TASK INPUTS ->
[Start of Attachment]
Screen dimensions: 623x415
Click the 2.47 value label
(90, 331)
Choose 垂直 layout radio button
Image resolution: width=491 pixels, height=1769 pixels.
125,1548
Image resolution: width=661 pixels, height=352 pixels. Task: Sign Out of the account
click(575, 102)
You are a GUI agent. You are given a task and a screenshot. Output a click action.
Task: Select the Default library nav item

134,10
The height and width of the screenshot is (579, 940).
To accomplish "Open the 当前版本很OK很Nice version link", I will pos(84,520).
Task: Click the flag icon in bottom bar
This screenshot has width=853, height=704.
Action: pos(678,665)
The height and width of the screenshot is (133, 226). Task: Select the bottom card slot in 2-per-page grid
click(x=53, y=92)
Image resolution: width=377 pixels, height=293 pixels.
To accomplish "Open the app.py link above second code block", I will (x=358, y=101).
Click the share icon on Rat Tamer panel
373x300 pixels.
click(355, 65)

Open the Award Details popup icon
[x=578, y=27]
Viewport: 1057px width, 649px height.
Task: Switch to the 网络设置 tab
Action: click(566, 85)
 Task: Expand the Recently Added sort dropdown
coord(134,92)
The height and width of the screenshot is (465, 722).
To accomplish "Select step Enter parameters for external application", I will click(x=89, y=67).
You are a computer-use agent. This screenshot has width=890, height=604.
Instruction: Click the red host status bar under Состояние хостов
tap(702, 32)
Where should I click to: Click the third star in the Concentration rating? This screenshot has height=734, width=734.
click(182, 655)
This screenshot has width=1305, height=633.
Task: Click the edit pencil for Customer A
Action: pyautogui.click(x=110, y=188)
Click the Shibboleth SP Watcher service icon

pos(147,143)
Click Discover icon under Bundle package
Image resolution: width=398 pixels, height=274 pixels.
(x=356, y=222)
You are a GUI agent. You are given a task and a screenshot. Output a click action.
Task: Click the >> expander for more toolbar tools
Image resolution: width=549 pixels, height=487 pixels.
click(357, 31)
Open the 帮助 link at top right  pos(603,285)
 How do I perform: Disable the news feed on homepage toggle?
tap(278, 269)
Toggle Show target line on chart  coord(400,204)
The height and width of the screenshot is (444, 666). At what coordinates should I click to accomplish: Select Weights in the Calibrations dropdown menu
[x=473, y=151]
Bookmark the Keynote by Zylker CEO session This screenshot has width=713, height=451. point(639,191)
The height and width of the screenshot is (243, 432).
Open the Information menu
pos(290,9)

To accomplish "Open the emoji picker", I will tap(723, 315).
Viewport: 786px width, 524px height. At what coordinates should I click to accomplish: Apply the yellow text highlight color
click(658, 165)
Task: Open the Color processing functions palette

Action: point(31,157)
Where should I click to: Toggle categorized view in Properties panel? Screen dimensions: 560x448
[End of Attachment]
THE TASK ->
Please return all of the entries shown above, exactly as they stand.

FINISHED EXERCISE ->
Screen dimensions: 623x415
Click the 2.47 value label
(90, 331)
Choose 垂直 layout radio button
Image resolution: width=491 pixels, height=1769 pixels.
125,1548
Image resolution: width=661 pixels, height=352 pixels. Task: Sign Out of the account
click(575, 102)
You are a GUI agent. You are given a task and a screenshot. Output a click action.
Task: Select the Default library nav item

134,10
The height and width of the screenshot is (579, 940).
To accomplish "Open the 当前版本很OK很Nice version link", I will pos(84,520).
Task: Click the flag icon in bottom bar
This screenshot has width=853, height=704.
Action: pos(678,665)
The height and width of the screenshot is (133, 226). Task: Select the bottom card slot in 2-per-page grid
click(x=53, y=92)
Image resolution: width=377 pixels, height=293 pixels.
To accomplish "Open the app.py link above second code block", I will (x=358, y=101).
Click the share icon on Rat Tamer panel
373x300 pixels.
click(355, 65)

Open the Award Details popup icon
[x=578, y=27]
Viewport: 1057px width, 649px height.
Task: Switch to the 网络设置 tab
Action: click(566, 85)
 Task: Expand the Recently Added sort dropdown
coord(134,92)
The height and width of the screenshot is (465, 722).
To accomplish "Select step Enter parameters for external application", I will click(x=89, y=67).
You are a computer-use agent. This screenshot has width=890, height=604.
Instruction: Click the red host status bar under Состояние хостов
tap(702, 32)
Where should I click to: Click the third star in the Concentration rating? This screenshot has height=734, width=734.
click(182, 655)
This screenshot has width=1305, height=633.
Task: Click the edit pencil for Customer A
Action: pyautogui.click(x=110, y=188)
Click the Shibboleth SP Watcher service icon

pos(147,143)
Click Discover icon under Bundle package
Image resolution: width=398 pixels, height=274 pixels.
(x=356, y=222)
You are a GUI agent. You are given a task and a screenshot. Output a click action.
Task: Click the >> expander for more toolbar tools
Image resolution: width=549 pixels, height=487 pixels.
click(357, 31)
Open the 帮助 link at top right  pos(603,285)
 How do I perform: Disable the news feed on homepage toggle?
tap(278, 269)
Toggle Show target line on chart  coord(400,204)
The height and width of the screenshot is (444, 666). At what coordinates should I click to accomplish: Select Weights in the Calibrations dropdown menu
[x=473, y=151]
Bookmark the Keynote by Zylker CEO session This screenshot has width=713, height=451. point(639,191)
The height and width of the screenshot is (243, 432).
Open the Information menu
pos(290,9)

To accomplish "Open the emoji picker", I will tap(723, 315).
Viewport: 786px width, 524px height. At what coordinates should I click to accomplish: Apply the yellow text highlight color
click(658, 165)
Task: Open the Color processing functions palette

Action: point(31,157)
Where should I click to: Toggle categorized view in Properties panel? Screen dimensions: 560x448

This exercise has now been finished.